Canada: Travel-related Zika virus cases in Canada: October 2015–June 2017

January 4, 2018, By Christine Dumontet

Government of Canada: Canada Communicable Disease Report (CCDR)
Travel-related Zika virus cases in Canada: October 2015–June 2017 ( Summary)
Background: Zika virus (ZIKV) is an emerging mosquito-borne disease that can cause severe birth defects if contracted congenitally. Since late 2015, there has been a large increase in the number of travel-related cases of Zika virus infection in Canada.
Objective: The objective of this study was to describe the epidemiology of travel-related Zika cases in Canada from October 2015 to June 2017 and review them in the context of the international outbreak in the America
As of June 7, 2017, 513 laboratory confirmed cases and two Zika-related birth/fetal anomalies were reported across all 10 provinces.
Illness in Canadian travellers generally coincided with outbreak intensity in the country of exposure rather than travel volume.
There has been no evidence of autochthonous (local) transmission in Canada. Currently, cases are on the decline both in Canada and internationally.

_Check your understanding_
A. Decide whether each statement agrees with the Zika report, answering yes or no and quoting the words that settle it: (i) 513 laboratory confirmed cases had been reported as of June 7, 2017; (ii) illness in Canadian travelers followed travel volume more closely than outbreak intensity; (iii) local transmission of the virus has been found in Canada.
B. Answer these questions from the Zika report:
(i) Whose name appears on the January 4, 2018 post?
(ii) What period did the study cover?
(iii) How many provinces reported cases?
C. Take the report on Zika virus cases in Canada further with a few sentences that follow on from its final line.
The data that comes next has no connection to the report on Zika virus cases in Canada.

_Extracted data_
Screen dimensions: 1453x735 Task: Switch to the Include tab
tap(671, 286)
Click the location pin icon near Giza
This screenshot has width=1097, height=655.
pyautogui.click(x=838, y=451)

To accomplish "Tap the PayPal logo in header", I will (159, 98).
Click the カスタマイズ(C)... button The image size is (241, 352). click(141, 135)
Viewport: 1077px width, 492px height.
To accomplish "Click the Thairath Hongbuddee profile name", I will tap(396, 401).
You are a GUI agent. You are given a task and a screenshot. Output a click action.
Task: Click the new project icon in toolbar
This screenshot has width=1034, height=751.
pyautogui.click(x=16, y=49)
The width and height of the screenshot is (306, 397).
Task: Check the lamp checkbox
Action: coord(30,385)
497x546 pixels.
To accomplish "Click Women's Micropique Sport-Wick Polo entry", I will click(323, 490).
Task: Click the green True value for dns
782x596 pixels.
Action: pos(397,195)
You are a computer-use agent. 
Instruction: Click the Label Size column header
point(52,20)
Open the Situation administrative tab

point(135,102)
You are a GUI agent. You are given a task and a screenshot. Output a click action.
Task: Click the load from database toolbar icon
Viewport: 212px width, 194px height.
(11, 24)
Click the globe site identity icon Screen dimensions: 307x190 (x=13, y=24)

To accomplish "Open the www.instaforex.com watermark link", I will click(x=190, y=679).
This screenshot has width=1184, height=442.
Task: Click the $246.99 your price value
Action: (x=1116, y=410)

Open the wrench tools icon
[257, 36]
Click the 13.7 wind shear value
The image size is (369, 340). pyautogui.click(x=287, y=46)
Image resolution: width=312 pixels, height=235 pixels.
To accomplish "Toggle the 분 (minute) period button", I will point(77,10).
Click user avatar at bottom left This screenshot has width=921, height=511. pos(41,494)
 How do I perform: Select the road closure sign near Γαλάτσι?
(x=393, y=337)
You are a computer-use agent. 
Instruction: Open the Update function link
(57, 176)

_Responses for each task_
A.
(i) Yes: "As of June 7, 2017, 513 laboratory confirmed cases and two Zika-related birth/fetal anomalies were reported across all 10 provinces."
(ii) No: "Illness in Canadian travellers generally coincided with outbreak intensity in the country of exposure rather than travel volume."
(iii) No: "There has been no evidence of autochthonous (local) transmission in Canada."

B.
(i) Christine Dumontet
(ii) October 2015 to June 2017
(iii) All 10 provinces

C.
The surge in Canadian ZIKV infections in 2016 was directly related to the incursion and spread of ZIKV into the Americas.
Although cases are now on the decline worldwide, it remains to be seen whether a resurgence of cases in previously affected or new areas will occur.
Both outbreak intensity and seasonality of ZIKV transmission should be monitored over time in order to inform the timing of public health education campaigns, as some may turn out to be more effective in the off-peak travel season when the risk of disease transmission may be higher.
Ongoing education and awareness among travellers, particularly for pregnant women and those planning pregnancies, is still indicated.